(Work item): Below is a listing with pictures in it; transcribe exactly the lines from the one that has "Instruction: Click the Print Report button" through the one that has "Instruction: Click the 添加 field button", and omit those pictures.

━━━ Available data ━━━

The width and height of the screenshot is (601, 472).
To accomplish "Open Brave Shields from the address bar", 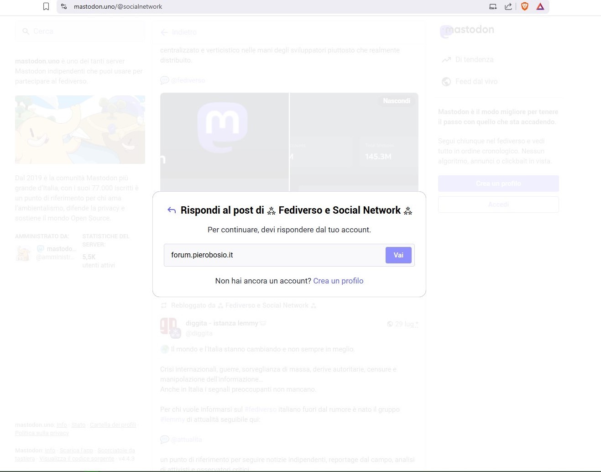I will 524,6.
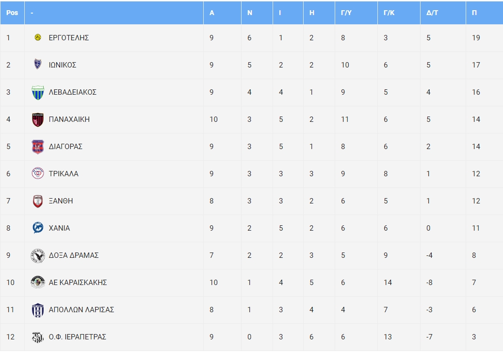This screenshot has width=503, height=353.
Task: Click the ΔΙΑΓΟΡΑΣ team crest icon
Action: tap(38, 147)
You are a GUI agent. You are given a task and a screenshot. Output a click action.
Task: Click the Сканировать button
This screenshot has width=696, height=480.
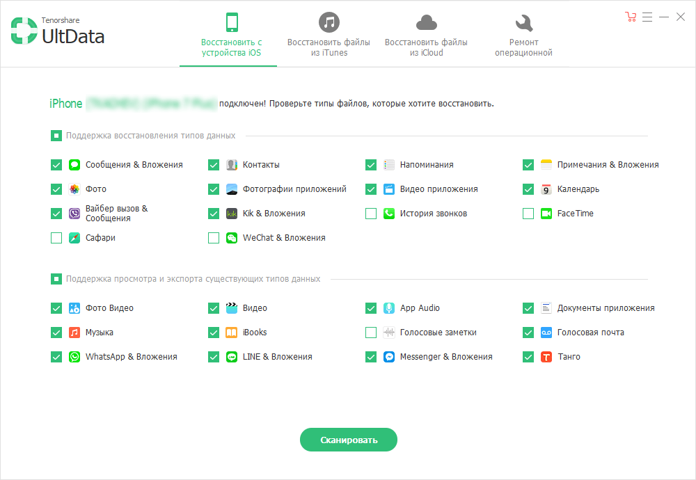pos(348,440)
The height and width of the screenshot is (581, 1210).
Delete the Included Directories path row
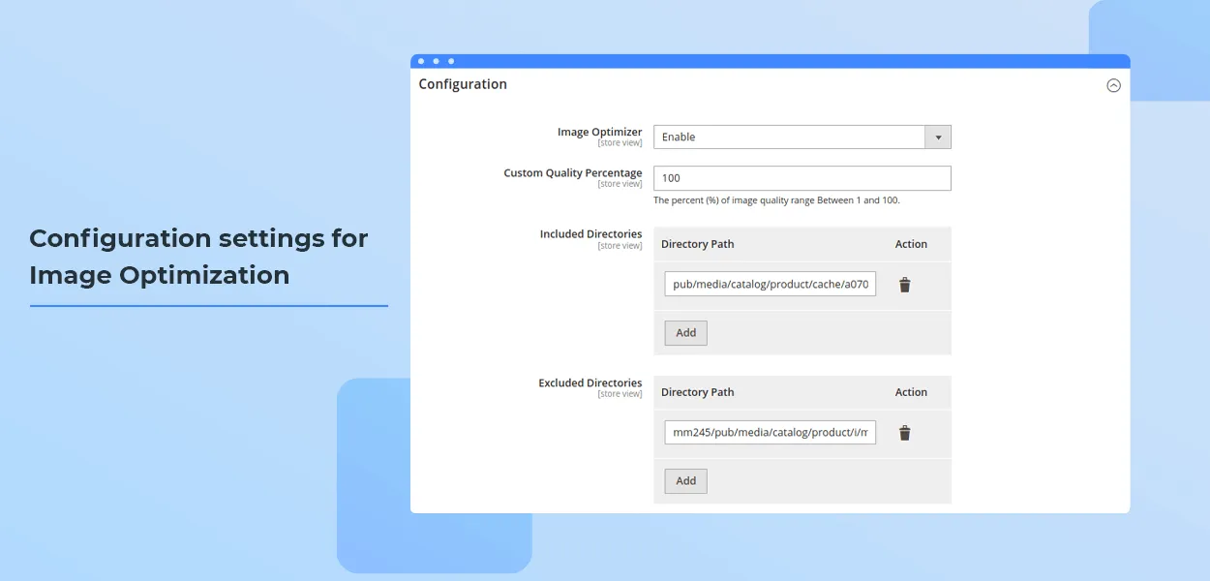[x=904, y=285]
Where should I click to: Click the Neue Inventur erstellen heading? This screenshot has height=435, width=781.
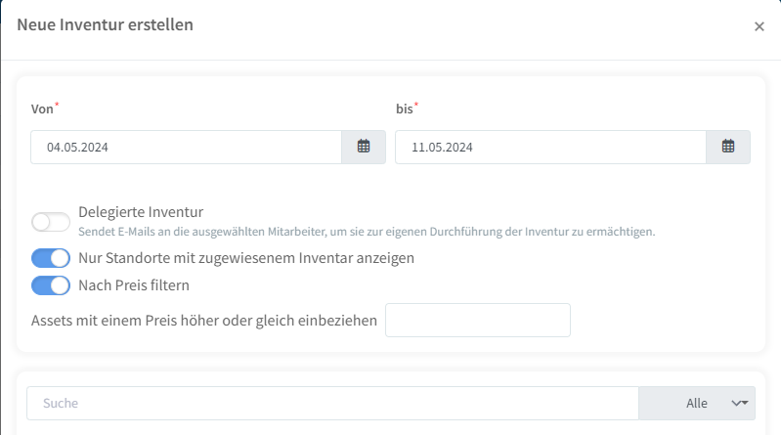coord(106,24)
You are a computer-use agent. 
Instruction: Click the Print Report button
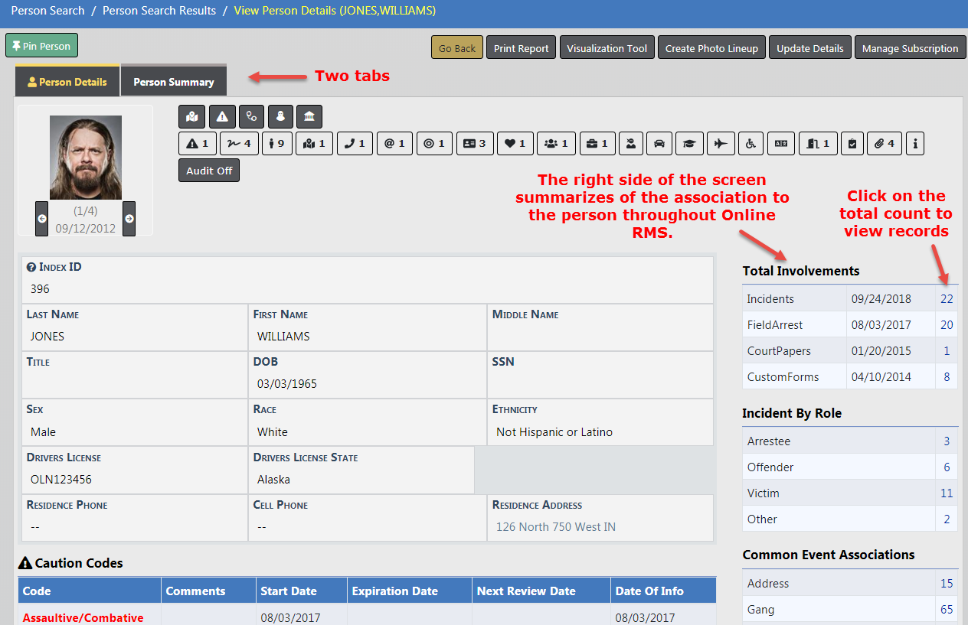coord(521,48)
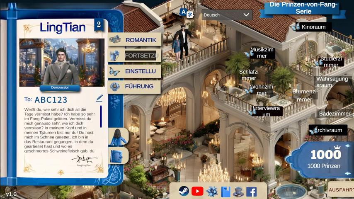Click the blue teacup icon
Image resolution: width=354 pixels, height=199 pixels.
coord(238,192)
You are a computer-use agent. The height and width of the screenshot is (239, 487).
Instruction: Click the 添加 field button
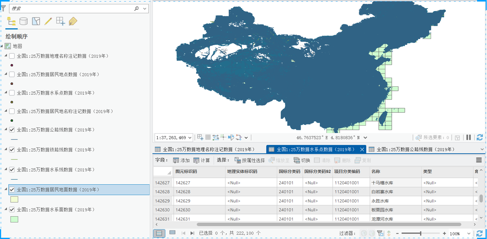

━━━
━━━ Available data ━━━

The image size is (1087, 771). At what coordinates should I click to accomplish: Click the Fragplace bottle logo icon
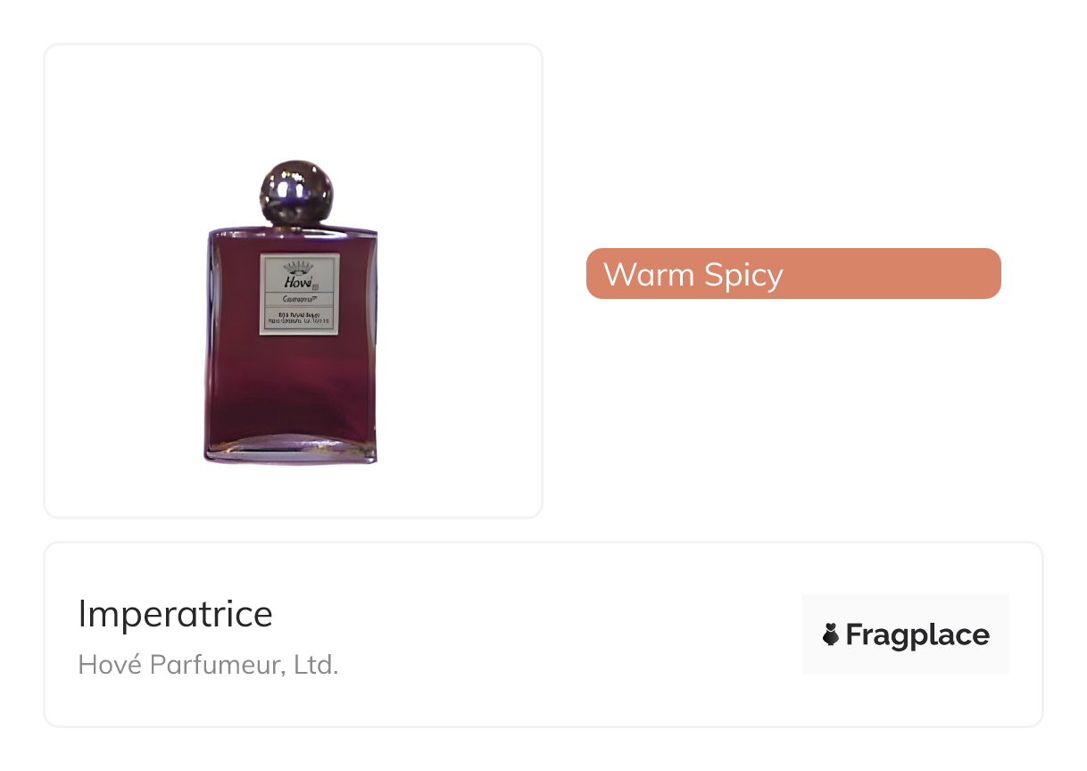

━━━

(The completed task):
Instruction: Click the Print Report button
coord(521,48)
Click the blue teacup icon
Image resolution: width=354 pixels, height=199 pixels.
coord(238,192)
You are a computer-use agent. The height and width of the screenshot is (239, 487).
Instruction: Click the 添加 field button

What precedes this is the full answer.